Name	Name	Last commit message	Last commit date
Latest commit History 147 Commits
images	images
project	project
src	src
.gitignore	.gitignore
.travis.yml	.travis.yml
LICENSE.txt	LICENSE.txt
README.md	README.md
build.sbt	build.sbt

dbstress

Introduction

dbstress is an open-source database performance and stress testing tool written in Scala and Akka. To put it short and simple, dbstress runs a database query (using a database-specific JDBC driver) certain number of times in parallel (possibly against multiple database hosts) and reports (both exhaustive and summarized) results for further processing.

Obtaining and running

Download the latest release from the dbstress releases page and extract the tarball:

tar -zxvf dbstress-${version}.tgz
cd dbstress-${version}

dbstress doesn't bundle any JDBC drivers in the standard distribution, so download the driver for the database system you would like to test and copy it into the lib/ subdirectory.

In order to launch dbstress, you must provide two command line arguments: scenario configuration and output directory:

bin/dbstress.sh -c /path/to/scenario_config.yaml -o /output/directory

(Windows users should use the executable dbstress.bat script, instead).

Scenario configuration is a YAML file (example) describing various aspects of the performance/stress test itself, such as database connection information, number of parallel connections, number of repeats, timeouts, etc.

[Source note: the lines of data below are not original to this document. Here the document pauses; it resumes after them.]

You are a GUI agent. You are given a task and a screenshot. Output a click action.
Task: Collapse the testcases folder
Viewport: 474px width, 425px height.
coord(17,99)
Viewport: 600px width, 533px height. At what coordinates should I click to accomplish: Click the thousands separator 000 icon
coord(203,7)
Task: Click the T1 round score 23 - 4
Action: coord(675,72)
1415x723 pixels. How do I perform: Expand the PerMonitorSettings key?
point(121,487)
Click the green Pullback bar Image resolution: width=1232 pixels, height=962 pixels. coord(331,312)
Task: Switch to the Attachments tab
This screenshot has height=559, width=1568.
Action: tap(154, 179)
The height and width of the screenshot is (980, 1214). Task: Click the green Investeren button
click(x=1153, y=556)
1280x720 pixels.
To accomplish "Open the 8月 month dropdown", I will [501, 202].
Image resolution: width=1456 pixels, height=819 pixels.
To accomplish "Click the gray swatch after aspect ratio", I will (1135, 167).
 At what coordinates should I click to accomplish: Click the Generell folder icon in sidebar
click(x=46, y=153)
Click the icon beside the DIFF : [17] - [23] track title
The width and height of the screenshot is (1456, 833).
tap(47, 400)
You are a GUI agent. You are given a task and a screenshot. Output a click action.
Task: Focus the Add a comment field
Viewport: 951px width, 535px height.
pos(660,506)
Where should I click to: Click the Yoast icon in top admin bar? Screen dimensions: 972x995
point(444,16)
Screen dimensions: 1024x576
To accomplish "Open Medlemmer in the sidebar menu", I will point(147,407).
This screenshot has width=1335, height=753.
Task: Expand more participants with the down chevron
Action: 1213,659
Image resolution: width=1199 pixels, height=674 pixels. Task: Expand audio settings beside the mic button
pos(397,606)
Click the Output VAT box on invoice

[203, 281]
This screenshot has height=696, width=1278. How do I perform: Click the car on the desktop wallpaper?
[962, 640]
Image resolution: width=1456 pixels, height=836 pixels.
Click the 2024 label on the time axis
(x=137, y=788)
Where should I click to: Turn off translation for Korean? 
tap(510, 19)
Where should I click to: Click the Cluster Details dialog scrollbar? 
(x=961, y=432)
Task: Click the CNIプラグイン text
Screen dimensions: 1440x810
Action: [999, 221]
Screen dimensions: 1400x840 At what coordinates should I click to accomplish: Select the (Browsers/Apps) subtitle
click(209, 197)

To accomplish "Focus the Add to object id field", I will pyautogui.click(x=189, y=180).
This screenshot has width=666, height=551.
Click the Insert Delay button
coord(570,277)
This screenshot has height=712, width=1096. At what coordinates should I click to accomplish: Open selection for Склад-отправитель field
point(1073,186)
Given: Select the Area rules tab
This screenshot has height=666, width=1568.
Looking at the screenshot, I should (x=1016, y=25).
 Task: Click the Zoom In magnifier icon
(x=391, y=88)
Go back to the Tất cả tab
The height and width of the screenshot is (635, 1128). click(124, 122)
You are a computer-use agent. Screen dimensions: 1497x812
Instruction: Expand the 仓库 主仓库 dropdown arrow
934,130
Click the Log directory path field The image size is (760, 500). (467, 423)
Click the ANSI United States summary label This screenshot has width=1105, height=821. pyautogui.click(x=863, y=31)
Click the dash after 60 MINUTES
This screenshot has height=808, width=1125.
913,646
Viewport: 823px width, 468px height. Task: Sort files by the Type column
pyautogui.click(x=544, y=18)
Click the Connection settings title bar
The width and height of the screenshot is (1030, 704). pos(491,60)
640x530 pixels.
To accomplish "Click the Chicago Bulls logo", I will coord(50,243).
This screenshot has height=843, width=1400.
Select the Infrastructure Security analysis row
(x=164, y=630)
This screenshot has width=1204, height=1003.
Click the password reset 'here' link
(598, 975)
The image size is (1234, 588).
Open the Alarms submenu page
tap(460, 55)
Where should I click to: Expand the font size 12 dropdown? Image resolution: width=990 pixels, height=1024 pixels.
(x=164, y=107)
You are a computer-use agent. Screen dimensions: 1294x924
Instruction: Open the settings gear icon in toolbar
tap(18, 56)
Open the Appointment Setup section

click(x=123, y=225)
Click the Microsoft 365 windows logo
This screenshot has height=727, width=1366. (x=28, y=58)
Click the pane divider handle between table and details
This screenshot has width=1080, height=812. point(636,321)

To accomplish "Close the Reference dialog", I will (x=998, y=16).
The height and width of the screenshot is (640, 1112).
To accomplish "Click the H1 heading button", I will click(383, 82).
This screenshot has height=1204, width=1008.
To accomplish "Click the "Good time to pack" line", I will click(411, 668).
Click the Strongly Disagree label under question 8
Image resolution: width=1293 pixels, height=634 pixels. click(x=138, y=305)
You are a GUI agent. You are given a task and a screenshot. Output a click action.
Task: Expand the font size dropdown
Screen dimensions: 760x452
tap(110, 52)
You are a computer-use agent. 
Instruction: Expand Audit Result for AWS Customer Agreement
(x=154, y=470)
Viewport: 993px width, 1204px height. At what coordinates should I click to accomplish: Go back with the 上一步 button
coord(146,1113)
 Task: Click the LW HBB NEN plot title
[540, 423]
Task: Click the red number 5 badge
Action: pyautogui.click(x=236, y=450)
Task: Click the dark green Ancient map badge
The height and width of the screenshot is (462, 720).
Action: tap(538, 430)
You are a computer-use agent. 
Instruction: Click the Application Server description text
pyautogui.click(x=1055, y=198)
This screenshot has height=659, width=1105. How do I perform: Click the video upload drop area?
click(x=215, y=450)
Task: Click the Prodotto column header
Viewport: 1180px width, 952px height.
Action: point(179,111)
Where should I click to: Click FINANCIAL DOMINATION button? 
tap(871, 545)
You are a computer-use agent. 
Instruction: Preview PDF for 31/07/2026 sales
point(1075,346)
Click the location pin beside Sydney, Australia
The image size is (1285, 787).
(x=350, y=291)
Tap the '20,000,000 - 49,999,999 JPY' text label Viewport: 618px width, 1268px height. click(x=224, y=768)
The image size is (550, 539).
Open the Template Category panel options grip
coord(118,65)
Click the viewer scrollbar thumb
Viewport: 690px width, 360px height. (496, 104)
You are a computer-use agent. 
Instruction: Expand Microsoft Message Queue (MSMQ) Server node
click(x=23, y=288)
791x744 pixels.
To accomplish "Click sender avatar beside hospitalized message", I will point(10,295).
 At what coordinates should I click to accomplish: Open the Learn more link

Output directory specifies the directory the results should be exported to.

You can also run the application from the cloned Github repository using sbt. Just be sure to checkout the latest tag, because the master branch might not always be stable enough.

git clone [email protected]:semberal/dbstress.git
sbt "run -c /path/to/scenario_config.yaml -o /path/to/output_directory"

dbstress requires Java 8.

Terminology and the test scenario description

Top level configuration element is a scenario, which consists of at least one unit. A unit represents a particular database operation to be performed, along with its configuration. All configured units within a scenario run in parallel, independently of each other and their results are also reported separately. Unless you need to do some more advanced testing, such as connecting to the database with different users or to different schemas, it is perfectly fine to have a scenario consisting just of a single unit.

The following unit parameters have to be specified in the YAML document:

Unit name (must be an alphanumeric string)
Description (Optional)
Database query to be performed
JDBC connection string
Database username/password (Must be present even when empty unless a default password is passed on command line)
JDBC driver class name (Optional, in most cases it shouldn't be necessary)
Number of parallel database connections (i.e. simultaneous database sessions) - further referred as PAR
How many times should the query be repeated (various statistics are calculated from individual samples) - further referred as REP
Connection initiation timeout (Optional)

Most of the configuration options above should be clear, two most important ones which need further clarification are parallel connections and repeats.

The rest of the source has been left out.